▶ BRIEF
Where does the word "screenshot" show up in the records? Copy every line that has it.

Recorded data
*** Begin section ***

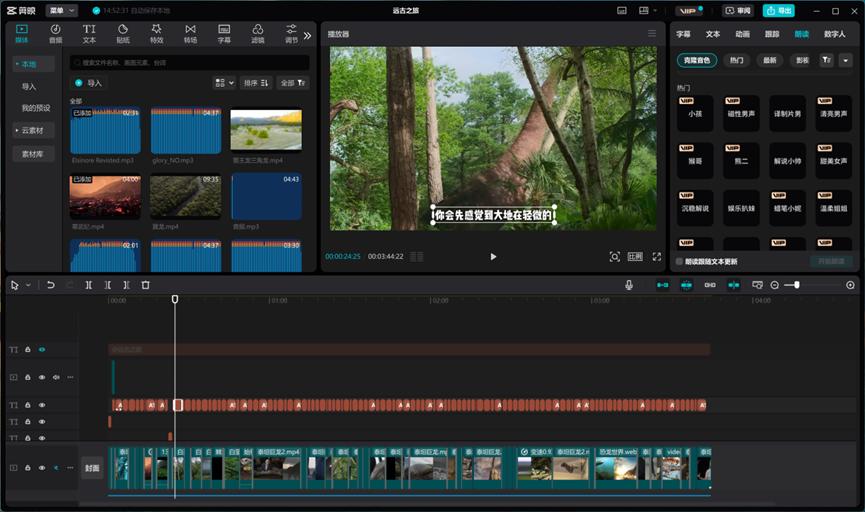Switch to the 数字人 tab

[834, 34]
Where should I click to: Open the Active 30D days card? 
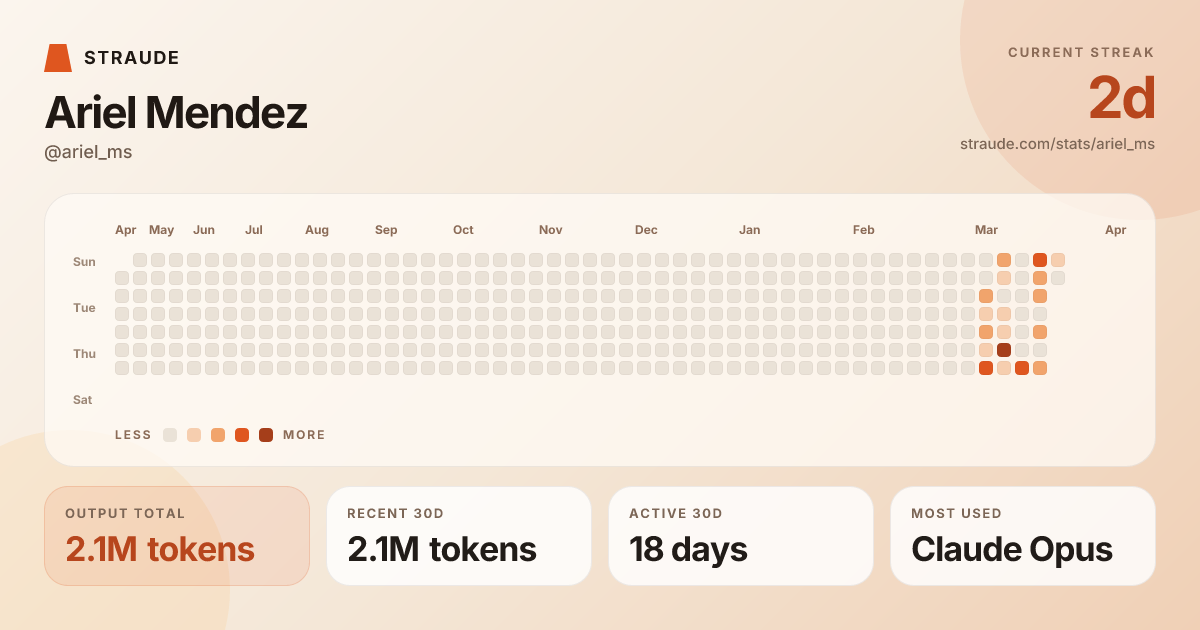pyautogui.click(x=741, y=536)
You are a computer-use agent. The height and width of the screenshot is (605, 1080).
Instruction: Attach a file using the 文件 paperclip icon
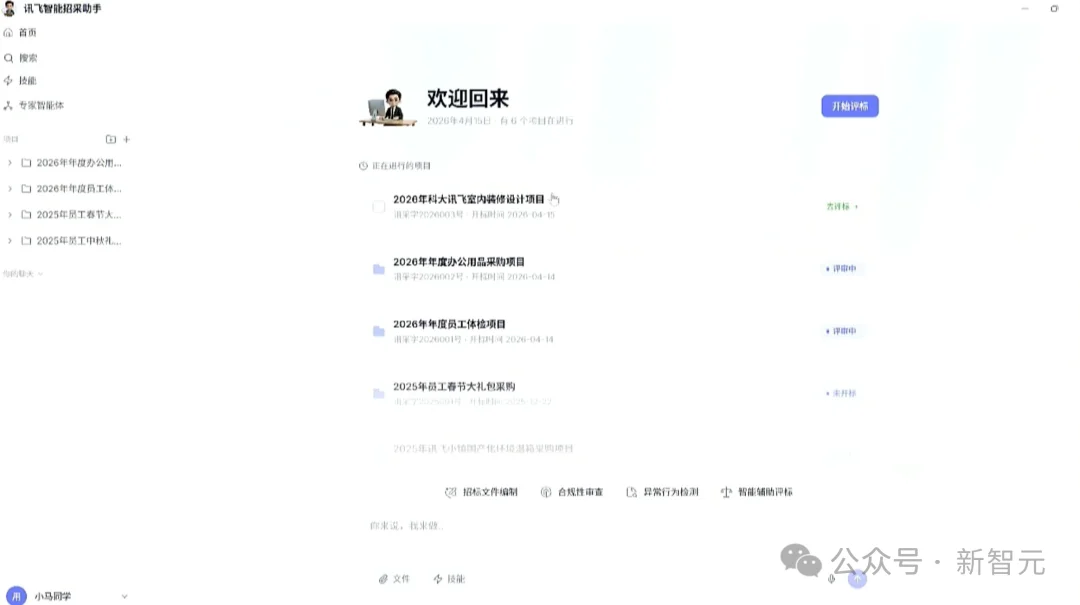[x=394, y=578]
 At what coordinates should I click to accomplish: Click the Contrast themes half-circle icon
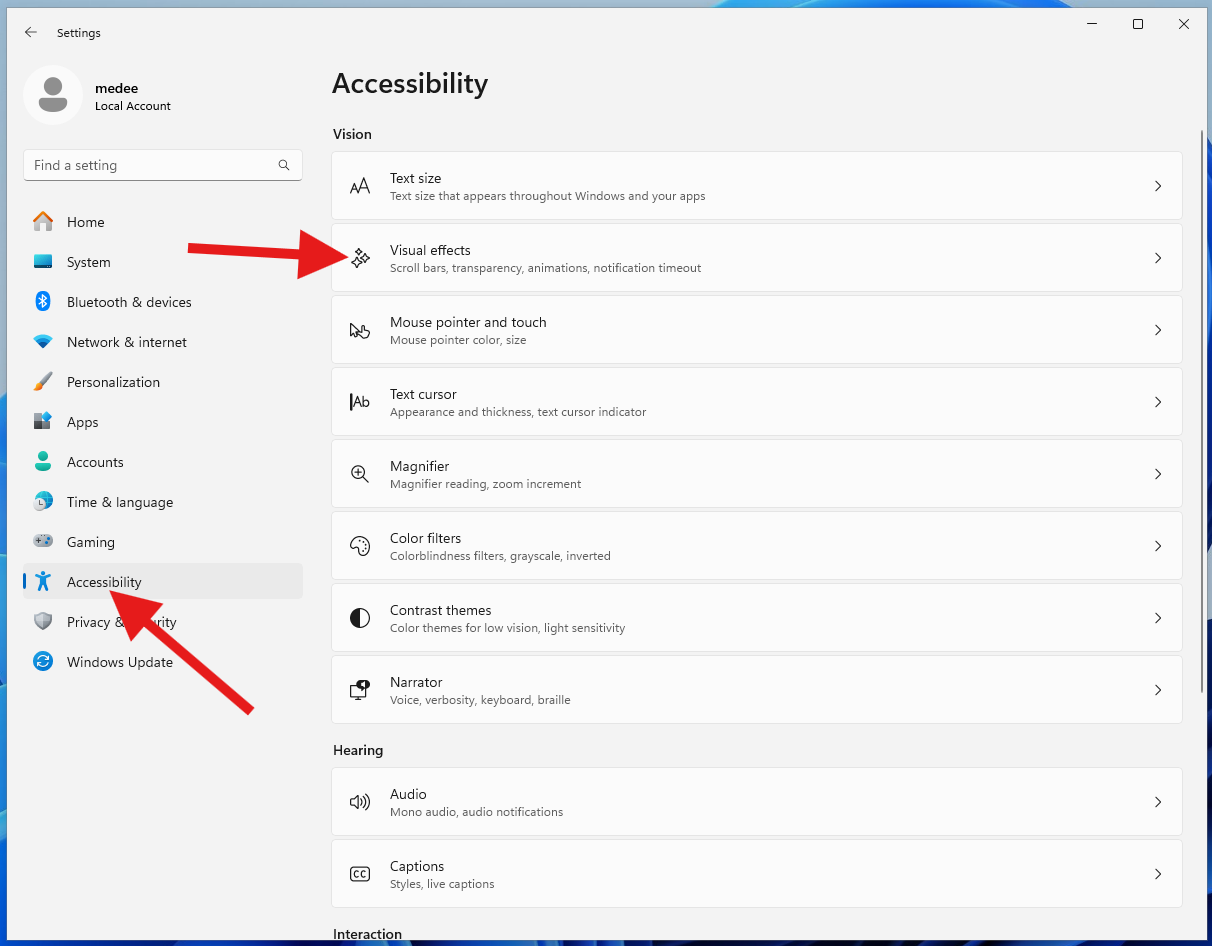(360, 618)
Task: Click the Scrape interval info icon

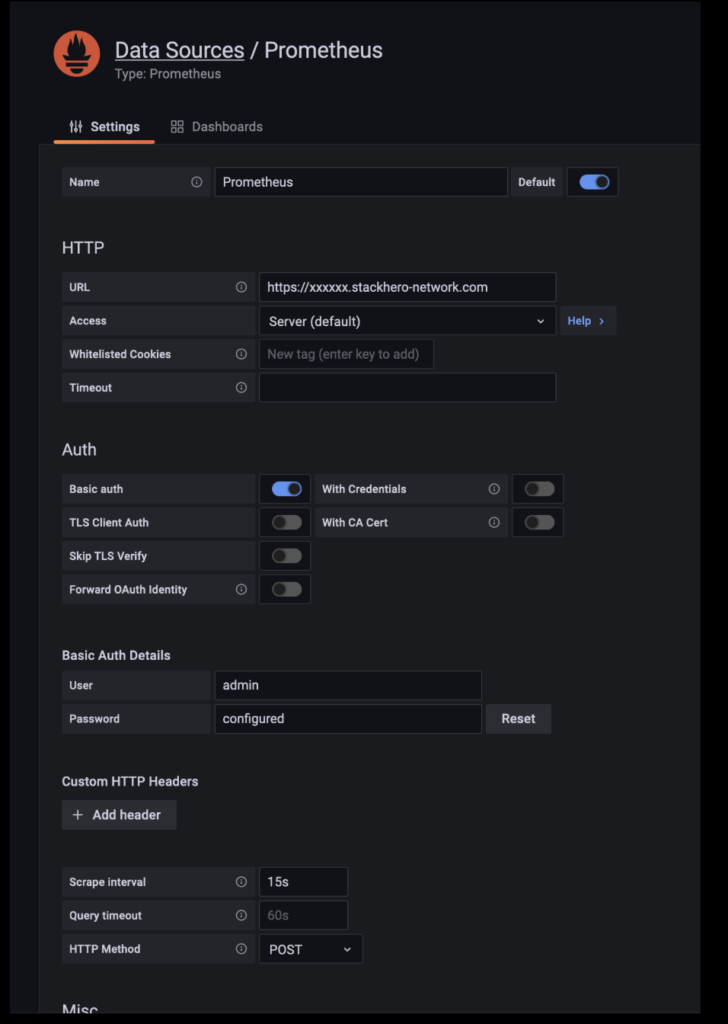Action: (241, 882)
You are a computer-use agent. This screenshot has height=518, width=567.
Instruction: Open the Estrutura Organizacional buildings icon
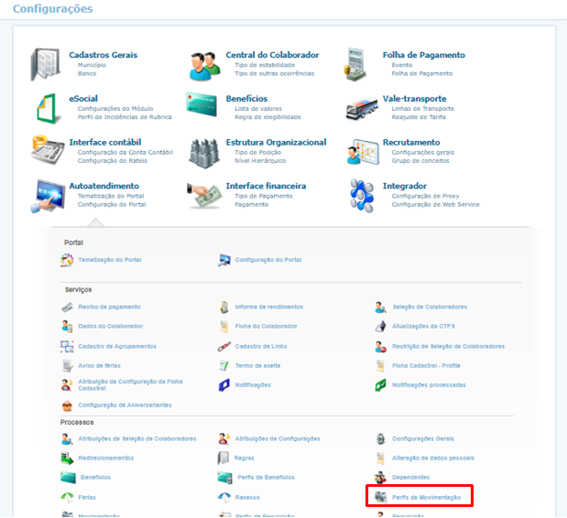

*** End section ***

▶ RESULT
You are a computer-use agent. The height and width of the screenshot is (605, 1080).
You are a computer-use agent. This screenshot has height=518, width=567.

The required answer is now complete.